Her breath caught on a sob and she forced it down as she drove to the end of her driveway. When Rachel reached the road, she couldn’t pull out on the street. A large dark sedan parked in front of her driveway, blocking her exit.
Already upset about the events of the evening, she didn’t feel like confronting the driver, or anyone for that matter. The interior of the vehicle was dark, but she could see the shadowy shape of someone inside.
Rachel honked her horn. The vehicle remained where it was. Not a light came on inside or out.
Anger shifted to concern. Was the driver injured or unconscious? Was that why he wasn’t moving?
Pushing her own heartache aside, Rachel unclipped her seat belt and climbed out of her Jeep. “Hello!” she called out loudly enough to be heard by the driver inside the car.
The person didn’t move and the interior remained too dark to make out the face to see if his eyes were opened or closed.
Rachel edged toward the vehicle. If this was a ruse to get her out of her car to abduct her, she didn’t want to get too close. But she had to get close enough to tell whether or not the driver was in physical distress.
As she neared the front fender, the engine roared to life and the car shifted into Reverse, backing up so fast the tires squealed, leaving a thin layer of rubber on the pavement.
Alarmed, Rachel backed a step up onto the driveway. She was partly relieved the car had moved, even though the movement was odd. Why would a person wait until she’d almost reached the car before he revved the engine and backed out of the way?
Convinced the driver was on drugs or drunk, Rachel glanced over her shoulder at her Jeep.
The squeal of rubber on asphalt made her turn back to the big sedan. It screeched to a halt and the headlights flashed on, the high beams blinding her.
Raising her hand to block the light, she backed another step up the driveway.
The engine revved again and tires spun on the pavement, the vehicle rocketing forward.
Stunned, Rachel froze as the heavy sedan barreled straight for her. When the car bumped up over the curb, slamming metal against concrete, Rachel finally snapped out of it, but too late to avoid impact.
She knew it was going to hit her—all she could do was minimize the impact. As she’d seen done in the movies by trained stuntmen, she slammed her hands on the hood of the vehicle and swung her legs up and to the side like a gymnast on a vault. She slid across the hood, smacked into the glass and rolled off to the side, landing flat on her back. Her head bounced on the concrete.
Pain flashed through her and the streetlight on the corner blinked out.
* * *
Noah headed for Adair Acres, the only home he knew. He drove through the gate, past the guesthouse and straight for the stable. At least the horses weren’t deceitful and out to question his every move.
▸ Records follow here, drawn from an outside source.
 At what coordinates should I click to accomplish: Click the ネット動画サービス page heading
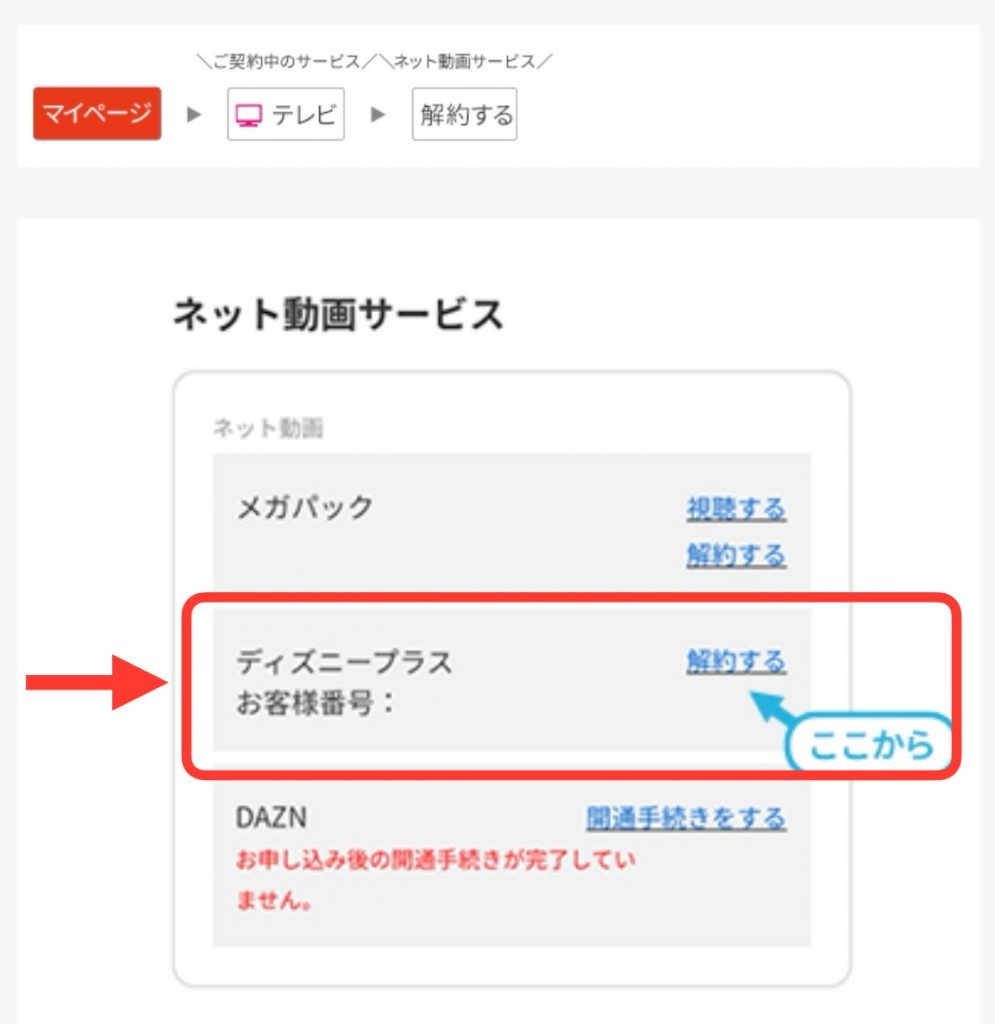tap(338, 315)
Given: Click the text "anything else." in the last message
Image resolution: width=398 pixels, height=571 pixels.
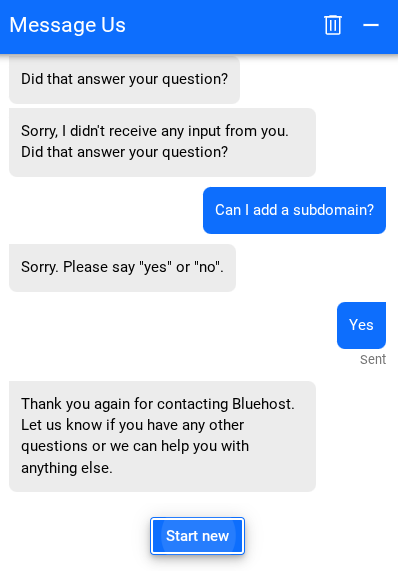Looking at the screenshot, I should tap(67, 468).
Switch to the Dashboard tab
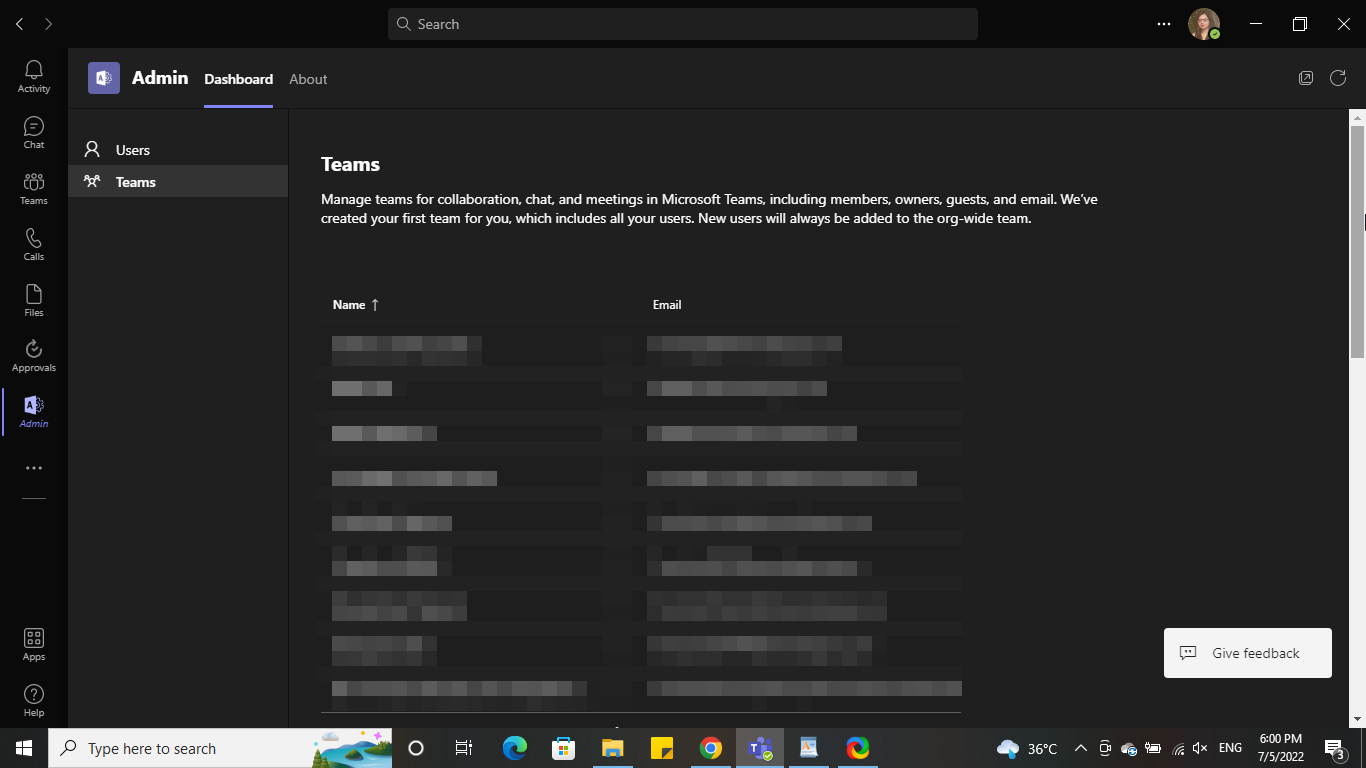The width and height of the screenshot is (1366, 768). 238,79
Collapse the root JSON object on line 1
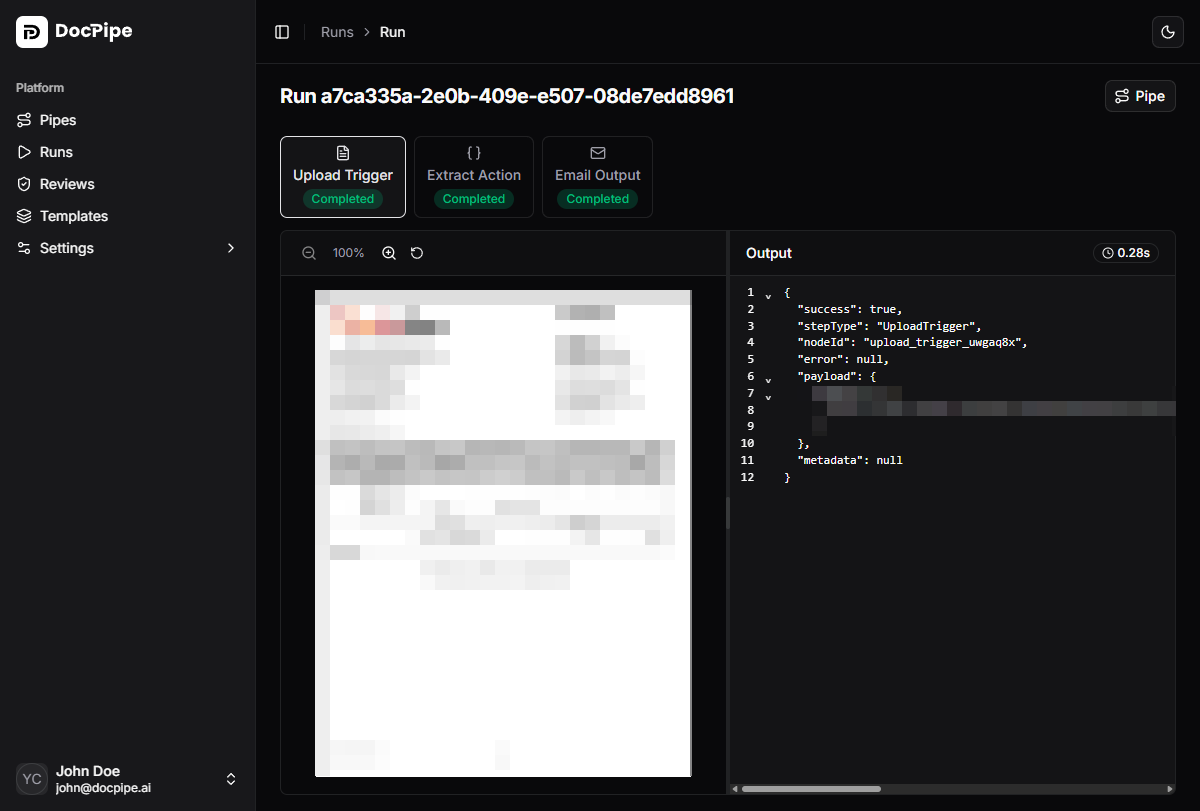The width and height of the screenshot is (1200, 811). [768, 293]
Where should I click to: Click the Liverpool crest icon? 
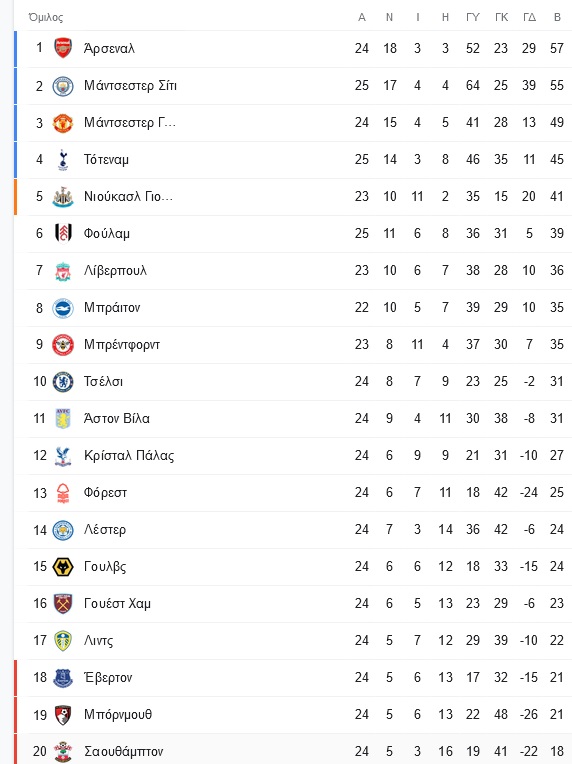pos(63,271)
They could care less how much money he had or how he planned to spend it. All they wanted was to be treated with respect and be fed regularly. Why couldn’t life be that simple?
The last person he could count on had just proved to him that he couldn’t trust anyone at all. He shoved the gearshift into Park, climbed down from his truck and strode into the stable.
Diablo nickered from his stall, pawing at the door for attention.
Noah grabbed a brush from the tack room and led the stallion out of his stall, tying his lead to a post. Then he brushed the horse from nose to tail, one long, smooth stroke at a time.
At first Diablo tossed his head and stamped his hooves. Either he was able to sense Noah’s unrest and it made him uneasy, as well, or he was impatient for another ride out across the fields, the wind in his mane.
Forcing himself to slow down and take it easy, Noah soothed the horse and continued brushing with calmer motions until the stallion stood steady, accepting the attention.
When he was done, he stroked the horse’s velvety soft nose. “I trust you more than any of the Adairs, and you threw me this morning.”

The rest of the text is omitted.